EXERCISE INSTRUCTIONS:
- 1) Update the Haitian migrant landings passage, starting with "In November, a" and going on through "Broward Transitional Center.", so that "rickety" becomes "battered".
- 2) Write what comes next in the Haitian migrant landings passage, continuing from its final sentence.

DOCUMENT EXTRACT:
They arrived about 7:15 a.m. off Card Sound Road in an old wooden sailboat with the words “Blood of Jesus” on the side. It is unclear if the arriving migrants came directly from Haiti.
In November, a rickety wooden sailboat washed up in the Upper Florida Keys with at least 63 Haitian migrants. Some of the migrants told U.S. immigration authorities that they had traveled from Haiti and had spent more than three weeks at sea, marking the first time in more than two years that such a large group of Haitians managed to evade U.S. Coast Guard crews patrolling the Florida Straits. The group was transferred to the custody of Immigration and Customs Enforcement and taken to Broward Transitional Center.
The Haitian migrant landings come amid a worsening humanitarian and security crisis in Haiti, where the president was assassinated in July and an earthquake struck five weeks later, killing more than 2,200 Haitians along the southern peninsula. With ongoing recovery slowed by gang violence, clashing gangs have also forced the displacement of more than 19,000 Haitians since June.
And a kidnapping surge has led to the abduction of more than 800 individuals this year, including 17 missionaries with a U.S.-based charity on Oct. 16. Last week, the 12 remaining hostages reportedly escaped after two months in captivity.

GIVEN DATA:
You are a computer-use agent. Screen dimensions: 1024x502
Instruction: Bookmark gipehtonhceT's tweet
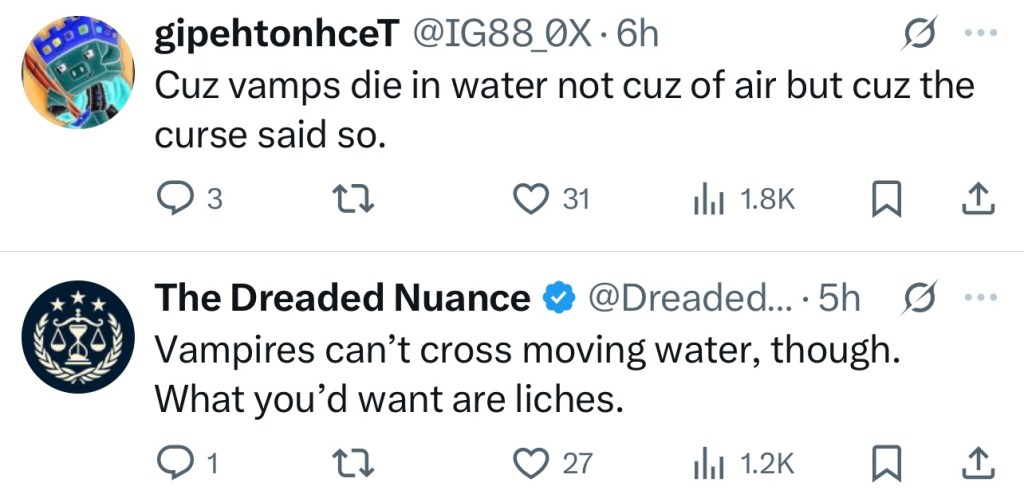(884, 200)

ANSWER SET:
- 1)
In November, a battered wooden sailboat washed up in the Upper Florida Keys with at least 63 Haitian migrants. Some of the migrants told U.S. immigration authorities that they had traveled from Haiti and had spent more than three weeks at sea, marking the first time in more than two years that such a large group of Haitians managed to evade U.S. Coast Guard crews patrolling the Florida Straits. The group was transferred to the custody of Immigration and Customs Enforcement and taken to Broward Transitional Center.

- 2)
Since mid-September, when thousands of Haitians showed up at the U.S. southern border with Mexico in Del Rio, Texas, the Biden administration has expelled more than 11,900 Haitians from the United States onboard 111 ICE charter flights, including three flights on Thursday.
Among a reported 368 Haitians returned to Haiti Thursday, there were 45 children, including a 9-day-old infant who was born in Mexico and sent to Haiti with her 29-year-old mother. They had spent six days in detention facilities in Arizona and Texas, said Steve Forester, the immigration-policy coordinator for the Institute of Justice & Democracy in Haiti.
Forester, a Haitian community and immigration activist who lives in Miami, harshly criticized the continued deportation of Haitians by the Biden administration, which has expelled more than 14,000 since January.
The expulsions “are obscene” and lack humanity, Forester said. “Sending human beings to such conditions — 44% of them are women and children, including infants — dumping them there, it is completely against any notion of humanity,” he said.
“Haitians love their country and want to stay,” Forester added. “But as long as conditions of desperation exist such as they are, inevitably people are going to seek to leave. The obligation, the challenge, the task for the United States is to finally get its policy right for Haiti. Instead of supporting corrupt, democratic leaders, we need to support the robust civil society that is ready with a plan forward.”
Since Oct. 1, the U.S. Coast Guard has interdicted 332 Haitians at sea. During the previous fiscal year, Oct. 1, 2020 to September 30, 2021, 1,527 Haitians were interdicted at sea.
On Friday, the U.S. Coast Guard said it had repatriated 39 Cubans following four interdictions off the Florida Keys.